CEO Marco Gobbetti who has arrived from Burberry laid out an ambitious plan that sees Ferragamo aiming to double revenues in four to five years and to double marketing and communication spending as a percentage of revenues beginning in 2023. This will lead to a cumulative investment of 400 million euros in the 2023-to-2026 period focused on store renovations, technology and supply chain.
“The company has under-invested in the past few years, and it will be key to massively step up our investments,” said Gobbetti. “The boldness of the plan [lies in the fact that] we don’t have to rebuild the brand but accelerate its growth.” Product is at the heart of Gobbetti’s strategy, as is reaching out to a younger consumer.
Responding to an analyst who pointed out that rejuvenating the brand has been in the works for a while, Gobbetti touted the strength of its new creative director, Maximilian Davis, who joined in March. Does this mean the product will be more radical, wondered one analyst? ”Our main objective is to reach a younger customer with a product that adapts to their style, so if that means being more radical yes,” said Gobbetti, adding that women customers will also be a strong focus. Davis’ first show for the brand will be staged in September.
The designer has made “good progress on structuring the collection and by end of the year you will see the results,” continued the executive. Davis “has a new strong team in place. I am honestly very confident the brand will be more relevant to respond to trends. In terms of casualization not much has been done before.”
Davis has the tools to communicate with a younger consumer, “create an emotional connection, which has been lacking. We may have been a little distant in the past. Emotions are very important and Maximilian plays an important role in this.” An upscale digital presence, “creating heat and visibility” and improving customer experience, are also priorities for the brand, believes Gobbetti.
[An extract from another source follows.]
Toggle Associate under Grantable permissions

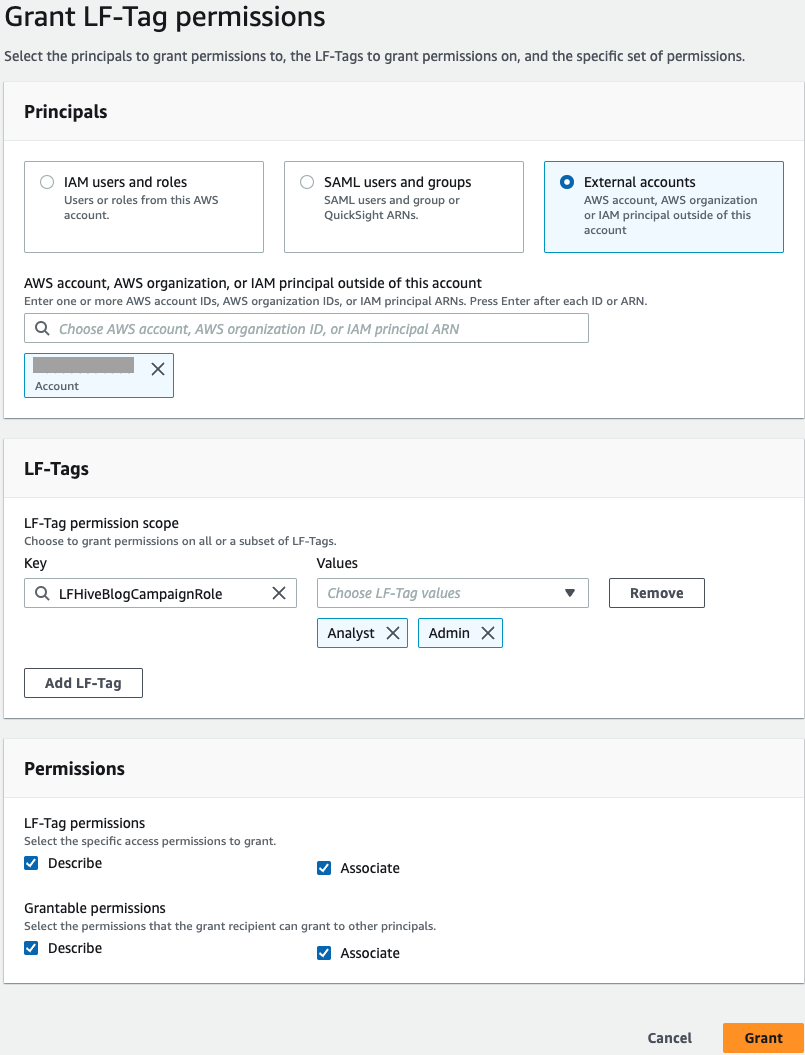point(323,953)
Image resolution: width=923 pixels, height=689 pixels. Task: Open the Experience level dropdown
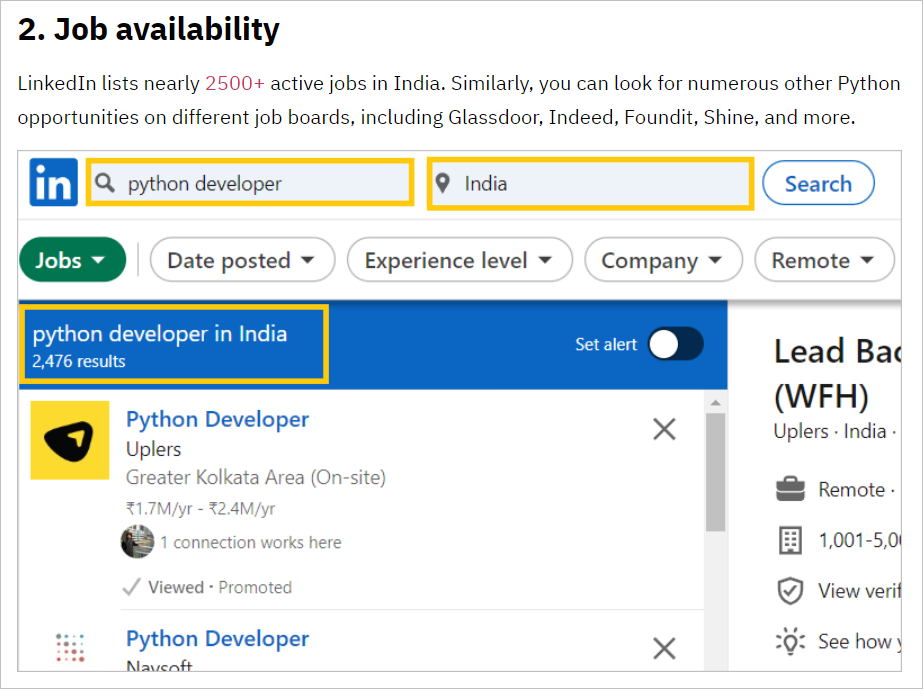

Despite the impact of the COVID-19 pandemic, the war in Ukraine and the inflationary pressure, Gobbetti touted the performance of the Ferragamo Group in the first three months of the year, as Ferragamo posted a net profit, including a minority interest, of 14 million euros compared with a loss of 600,000 euros in the same period last year.
In the first quarter ended March 31, revenues rose 23.2 percent to 289 million euros, compared with 235 million euros in the same period last year. Earnings before interest, taxes, depreciation and amortization amounted to 66 million euros, up 40.4 percent from 47 million euros last year with an incidence on revenues of 22.7 percent from 19.9 percent.
Operating profit totaled 24 million euros, compared with 7 million euros last year. “Notwithstanding the rising geopolitical and economic volatility, we expect to increase our revenues for the current year, and today we are laying out the drivers to accelerate growth and realize the potential of Ferragamo,” said Gobbetti.
In the first quarter, retail sales grew 15.8 percent to 193.1 million euros representing 66.7 percent of the total. The wholesale channel grew 40.2 percent to 92.8 million euros. The company will launch a new concept store, and prioritize direct-to-consumer, but Gobbetti said “there will be no major clean-up of wholesale.”
While not expecting travel retail to return to pre-COVID-19 levels “anytime soon,” Ferragamo is elevating distribution in the U.S. as Gobbetti sees the channel as important in targeting a new audience and a fashion customer, and traffic offers “plenty of opportunity.”
Ferragamo will increase the focus on expanding its key categories — shoes and bags. Footwear sales in the first quarter rose 24.7 percent to 123.7 million euros, while leather goods and handbags were up 16.8 percent to 124.8 million euros. Ready-to-wear was up 42 percent to 17.7 million euros, with plans to “elevate and drive” the category, said Gobbetti.
The U.S. and China are seen as the main growth engines in terms of geographies. In the first quarter, sales in the Asia Pacific region edged up 0.9 percent to 103.4 million euros, mainly impacted by the lockdowns in China. Japan registered a 17.7 percent increase in revenues to 25.5 million euros.
The Europe, Middle East and Africa region posted an increase in revenues of 41.3 percent to 60.4 million euros. North America was up 46.1 percent to 83 million euros. Revenues in Central and South America gained 52.3 percent to 17.1 million euros.
Chief financial officer Alessandro Corsi said the company will see a progressive acceleration of top-line growth rate and a meaningful operating profit expansion by the end of the plan, which has a horizon of four to five years. He underscored that he did not expect a negative EBIT next year, despite the increased investments.
In the quarter, capital expenditures amounted to 6 million euros, up by 8.5 percent, mainly due to renovations of the retail network and investments in the digital channel. As of March 31, the adjusted net financial position amounted to 359 million euros, compared with 169 million euros positive at the end of March last year.